Crunchy Southwestern Chicken Wrap (Printer-Friendly)

A quick southwestern chicken wrap filled with fresh veggies, cheese, and a crunchy twist of Fritos.

# What You’ll Need:

→ Sauce

01 - 3/4 cup sour cream
02 - 3/4 cup salsa
03 - 1 1/2 tablespoons taco seasoning

→ Wrap Assembly

04 - 4 large tortillas
05 - 1 1/3 cups shredded lettuce
06 - 1/2 cup diced tomato
07 - 1 whole diced avocado
08 - 1/2 cup shredded cheddar cheese
09 - 2 cups cooked shredded chicken
10 - 1 cup crushed Fritos

# Steps to Follow:

01 - Combine sour cream, salsa, and taco seasoning in a bowl and mix until well blended.
02 - Lay a tortilla flat and spread 1 heaping tablespoon of sauce over the bottom half, keeping a 1-inch dry border around the edges.
03 - Evenly layer 1/3 cup shredded lettuce, 2 tablespoons diced tomato, 1/4 of the diced avocado, 2 tablespoons shredded cheddar, and 1/2 cup cooked chicken over the sauced tortilla.

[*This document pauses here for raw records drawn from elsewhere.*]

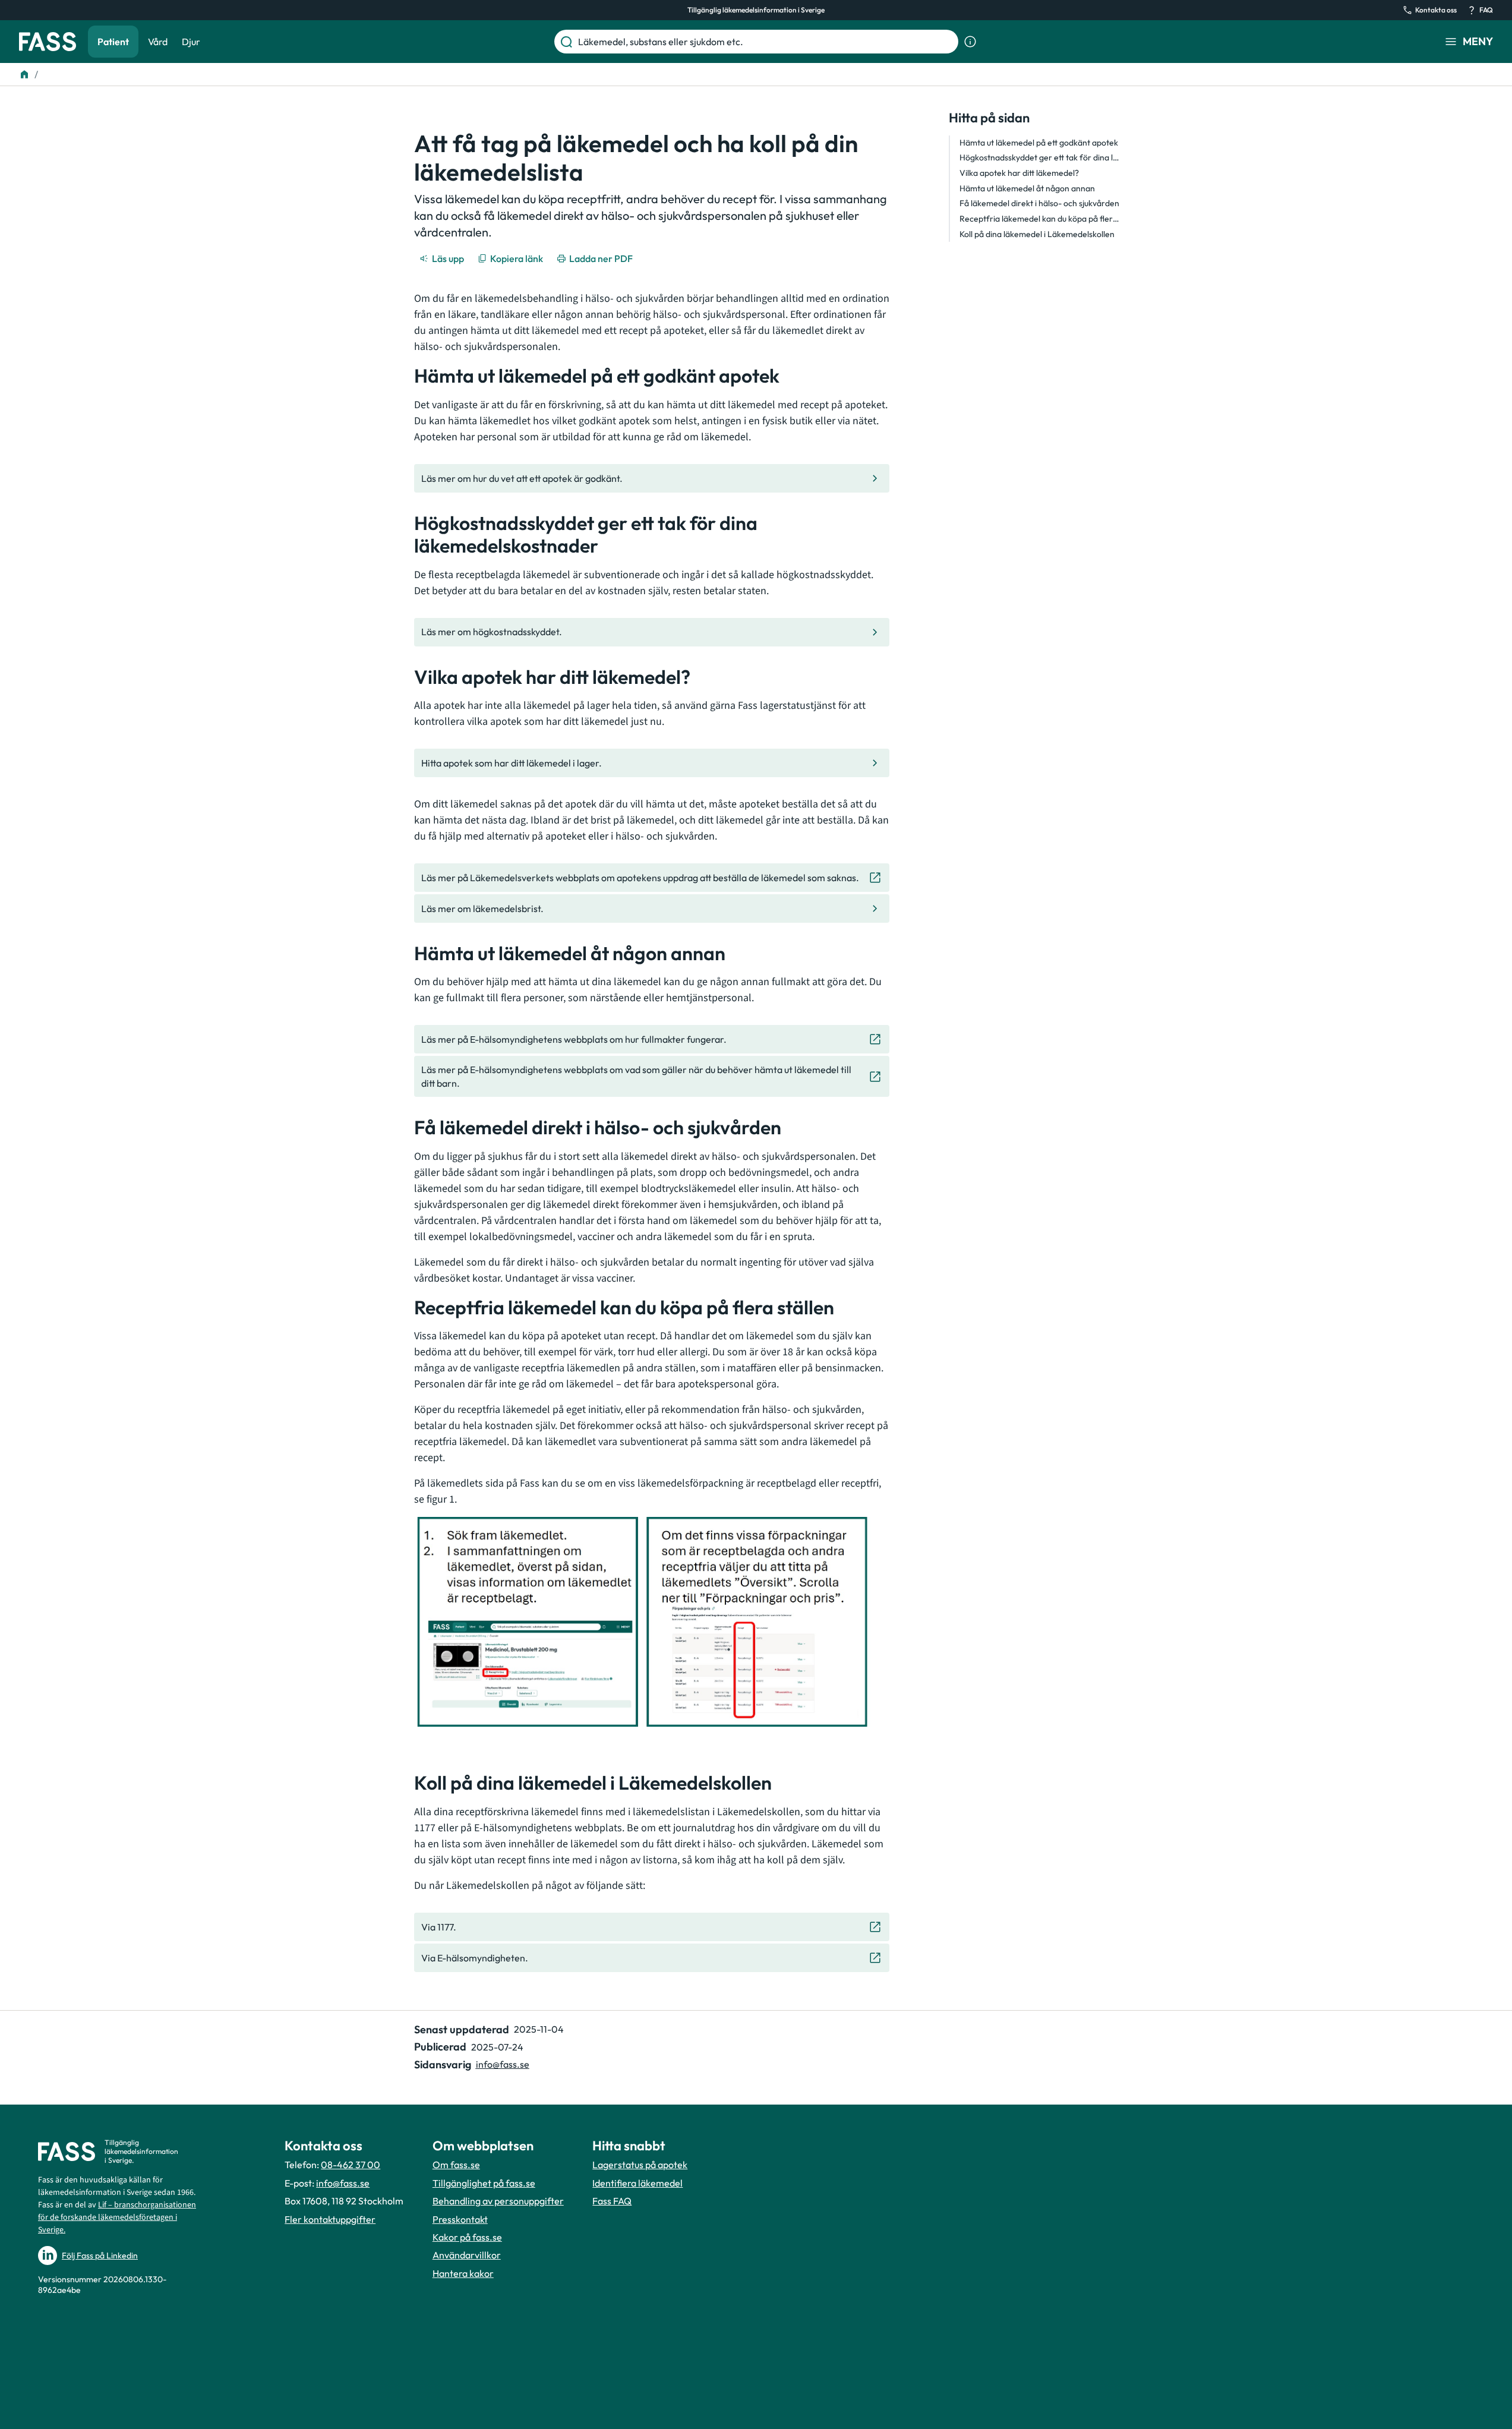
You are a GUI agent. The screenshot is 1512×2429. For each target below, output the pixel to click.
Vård (158, 42)
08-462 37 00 (350, 2165)
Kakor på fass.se (467, 2237)
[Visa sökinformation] (970, 41)
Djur (191, 42)
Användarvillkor (467, 2255)
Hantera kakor (463, 2273)
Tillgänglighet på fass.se (484, 2183)
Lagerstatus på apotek (639, 2165)
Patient (113, 42)
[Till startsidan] (24, 74)
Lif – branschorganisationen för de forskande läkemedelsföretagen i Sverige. (117, 2217)
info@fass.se (502, 2064)
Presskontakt (460, 2219)
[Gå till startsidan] (47, 42)
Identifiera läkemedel (637, 2183)
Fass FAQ (612, 2201)
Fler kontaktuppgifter (330, 2219)
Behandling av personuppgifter (498, 2201)
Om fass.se (456, 2165)
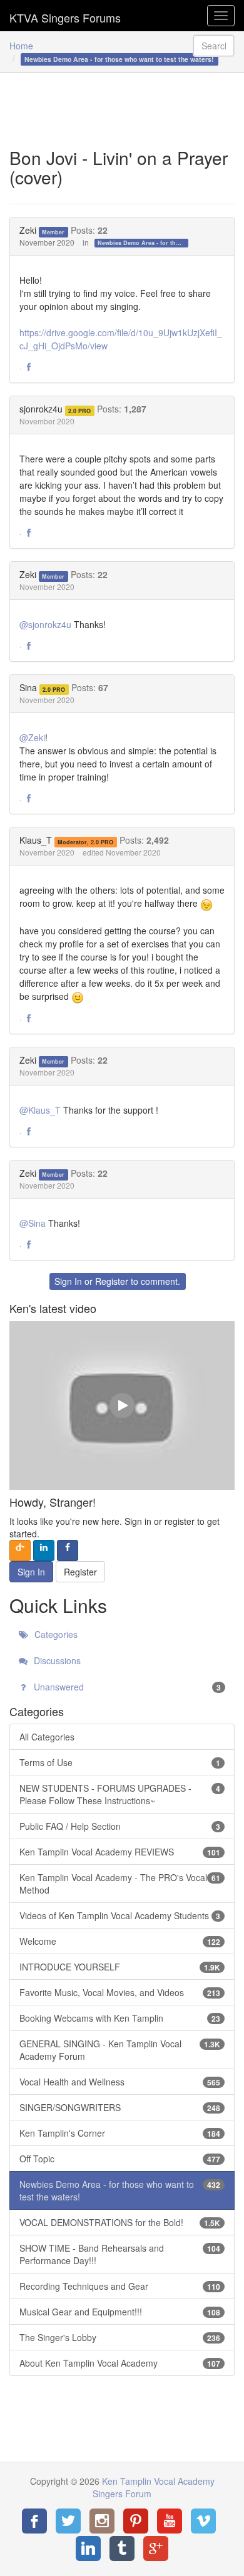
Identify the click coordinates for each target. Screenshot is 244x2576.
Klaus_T (35, 840)
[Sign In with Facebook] (67, 1550)
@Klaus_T (40, 1110)
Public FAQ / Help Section (119, 1826)
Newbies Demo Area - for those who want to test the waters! (143, 243)
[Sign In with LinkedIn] (43, 1550)
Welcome (119, 1941)
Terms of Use (119, 1762)
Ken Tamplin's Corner (119, 2133)
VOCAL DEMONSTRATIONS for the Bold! (119, 2222)
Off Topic (119, 2158)
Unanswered (126, 1686)
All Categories (46, 1736)
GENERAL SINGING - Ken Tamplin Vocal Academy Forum (119, 2049)
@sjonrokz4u (45, 624)
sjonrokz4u (41, 408)
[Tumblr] (122, 2548)
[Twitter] (68, 2521)
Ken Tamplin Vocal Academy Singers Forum (65, 15)
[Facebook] (34, 2521)
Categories (55, 1634)
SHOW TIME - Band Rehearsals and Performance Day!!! (119, 2254)
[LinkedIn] (88, 2548)
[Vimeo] (203, 2521)
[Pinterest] (135, 2521)
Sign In (68, 1281)
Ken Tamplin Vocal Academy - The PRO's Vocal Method (119, 1883)
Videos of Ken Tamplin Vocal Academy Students (119, 1915)
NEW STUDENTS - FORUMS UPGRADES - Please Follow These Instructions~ (119, 1794)
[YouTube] (169, 2521)
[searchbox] (214, 45)
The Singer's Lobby (119, 2337)
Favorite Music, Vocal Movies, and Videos (119, 1992)
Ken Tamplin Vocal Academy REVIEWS (119, 1851)
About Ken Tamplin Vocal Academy (119, 2363)
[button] (28, 367)
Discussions (56, 1660)
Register (111, 1281)
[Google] (155, 2548)
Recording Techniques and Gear (119, 2286)
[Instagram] (101, 2521)
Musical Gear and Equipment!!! (119, 2311)
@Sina (32, 1223)
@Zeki (32, 737)
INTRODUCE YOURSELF (119, 1966)
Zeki (27, 230)
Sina (28, 687)
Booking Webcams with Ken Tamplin (119, 2018)
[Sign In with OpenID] (20, 1550)
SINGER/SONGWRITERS (119, 2107)
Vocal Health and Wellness (119, 2081)
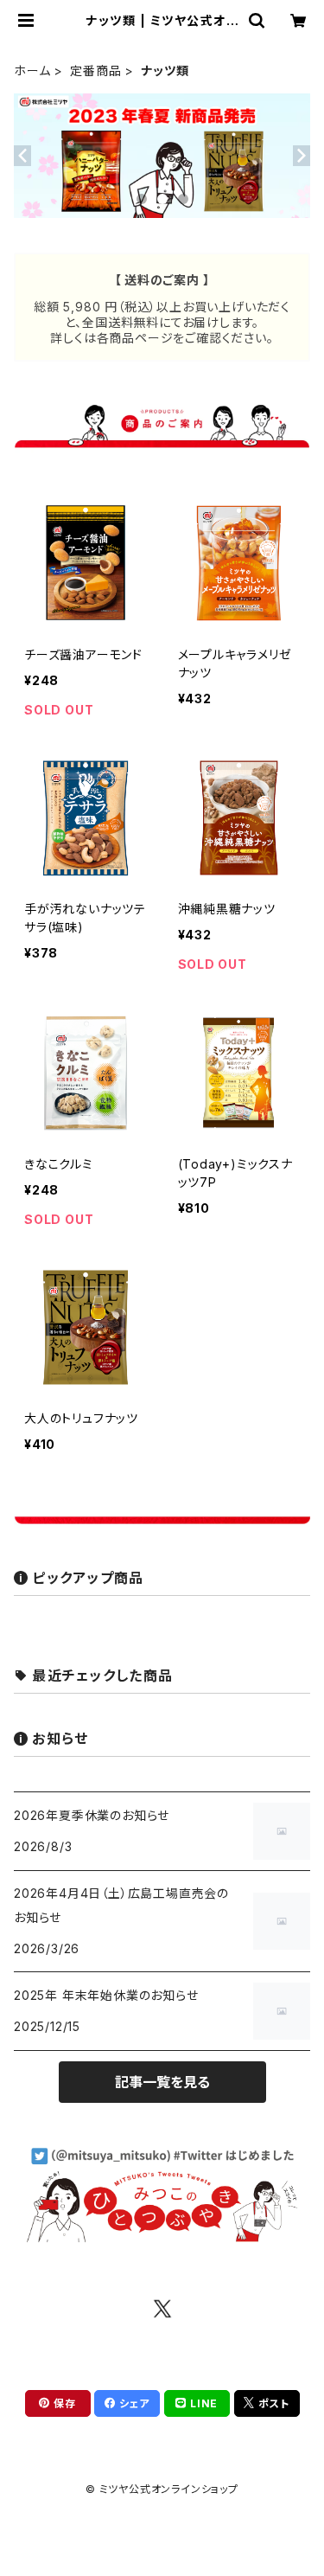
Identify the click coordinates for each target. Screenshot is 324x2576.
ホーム (32, 70)
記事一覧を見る (162, 2082)
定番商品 (95, 70)
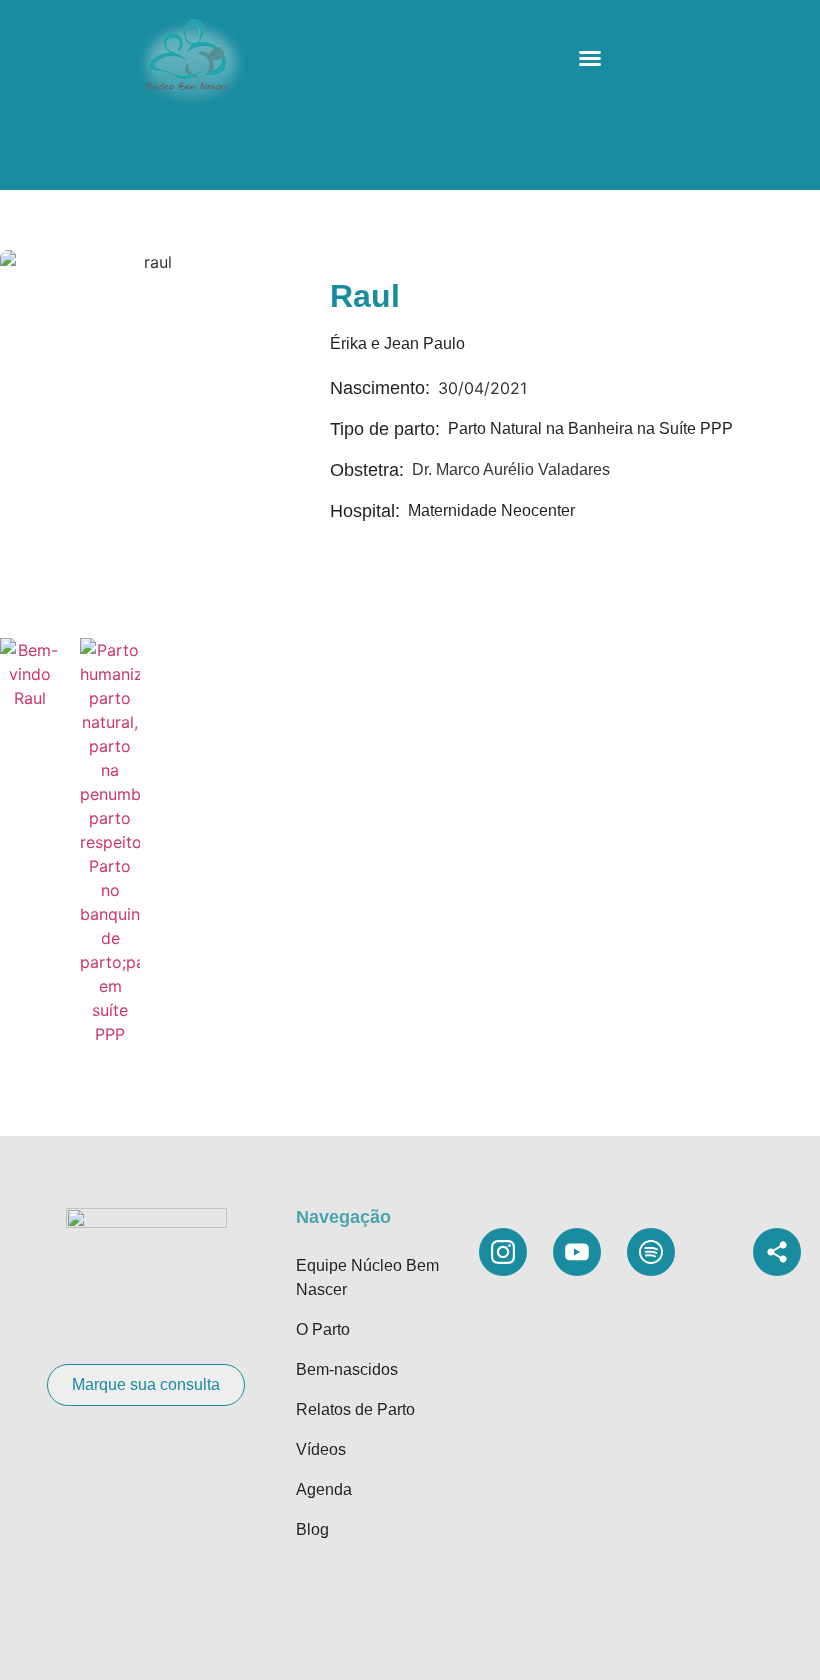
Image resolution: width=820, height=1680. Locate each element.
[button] (590, 58)
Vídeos (321, 1449)
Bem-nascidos (347, 1369)
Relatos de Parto (355, 1409)
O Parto (323, 1329)
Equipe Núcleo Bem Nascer (367, 1277)
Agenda (324, 1489)
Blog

Sprinkle 1/4 cup crushed Fritos on top, then drizzle with 1 tablespoon more sauce.
04 - Fold in the sides of the tortilla and roll it tightly. Repeat the process with remaining tortillas. Cut each wrap in half diagonally before serving.

# Helpful Hints:

01 - Use ripe avocados for optimal creamy texture, and roll wraps tightly to prevent them from falling apart.
02 - Leftover wraps can be stored wrapped tightly in plastic wrap in the refrigerator for up to 3 days.
03 - These wraps can be frozen for up to 3 months, but fresh lettuce, tomato, and avocado textures may change after thawing.
04 - Adjust the amount of salsa and taco seasoning to suit preferred spice level.